### Reading text
____
Pity the poor yoga teacher.
As a rule, we are not well-paid. We are also not well-respected. Lastly, we aren’t even that well-liked.
While it is true that there are some bad, narcissistic teachers out there that are more concerned with showing off their impressive poses and posting photos of themselves in those poses on Instagram and Facebook, the fact is, most of us who teach do so because we sincerely love yoga and the people whom we teach.
At least that is the reason why I teach and continue to teach despite the fact that there is no way in hell I could ever live off my earnings as a yoga instructor.
Still, despite this, I am by no means perfect nor am I the right teacher for every student who walks into my class. Admitting the latter is hard. A good teacher can and should be able to differentiate for the different body types, skill level, etc. of the students who take his or her class. However, it’s impossible for one instructor to be everything to everyone.
Sometimes, the problem isn’t even my teaching style but rather for whatever reason, the student just doesn’t gel with my personality.
Recognizing that you need a new teacher can be helpful for a number of reasons. A good one is that rather than blame yourself or your body or quitting yoga altogether, you get a better idea of what you are looking for and that idea can aid you in finding a teacher who can help you on your journey.
So, how do you know that your yoga instructor is not the one for you? Below are some tips:
1. Your teacher does not give you feedback or says everything is fine or good when you ask for it.
As an instructor, I know how hard it can be to give all your students feedback especially if you have a lot of students in a class. (By “a lot” I generally mean 10 or more.) However, if you are regular student, you should be getting some sort of feedback or specific information if asked, “How is my practice?”
“Fine” or “good” is simply not enough. Even those with impressive physical practices should be told what exactly they are good at and what areas they may need to continue to work on.
____
### Information shown

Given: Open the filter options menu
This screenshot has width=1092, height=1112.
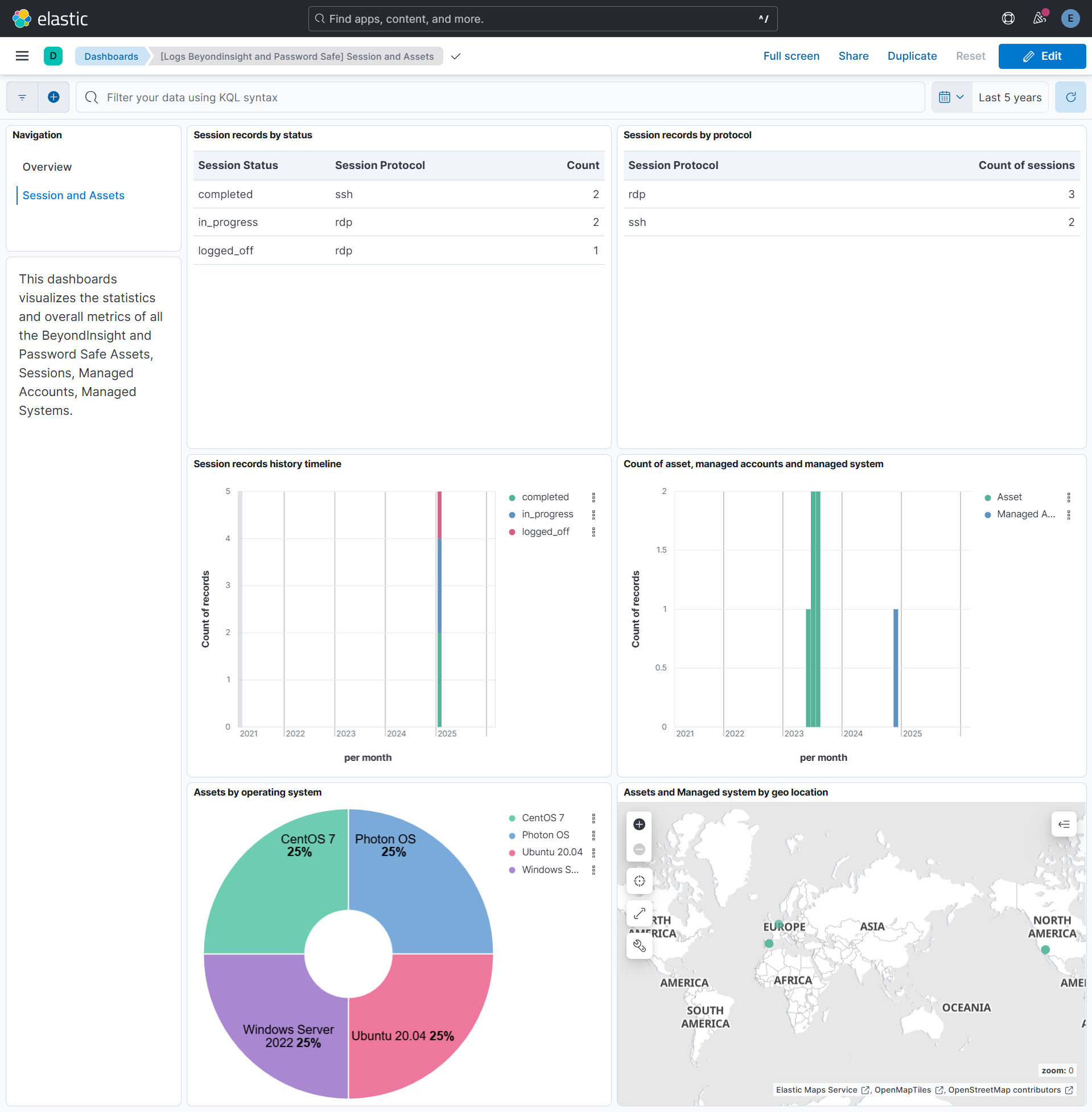Looking at the screenshot, I should (x=22, y=97).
____
### Problem set
1. Rewrite the passage about yoga teachers from "At least that" up to and including "everything to everyone.", changing "earnings" to "income".
2. In the passage about yoga teachers, how many students does the writer generally mean by "a lot" in a class?

### Task solutions
1.
At least that is the reason why I teach and continue to teach despite the fact that there is no way in hell I could ever live off my income as a yoga instructor.
Still, despite this, I am by no means perfect nor am I the right teacher for every student who walks into my class. Admitting the latter is hard. A good teacher can and should be able to differentiate for the different body types, skill level, etc. of the students who take his or her class. However, it’s impossible for one instructor to be everything to everyone.

2. 10 or more.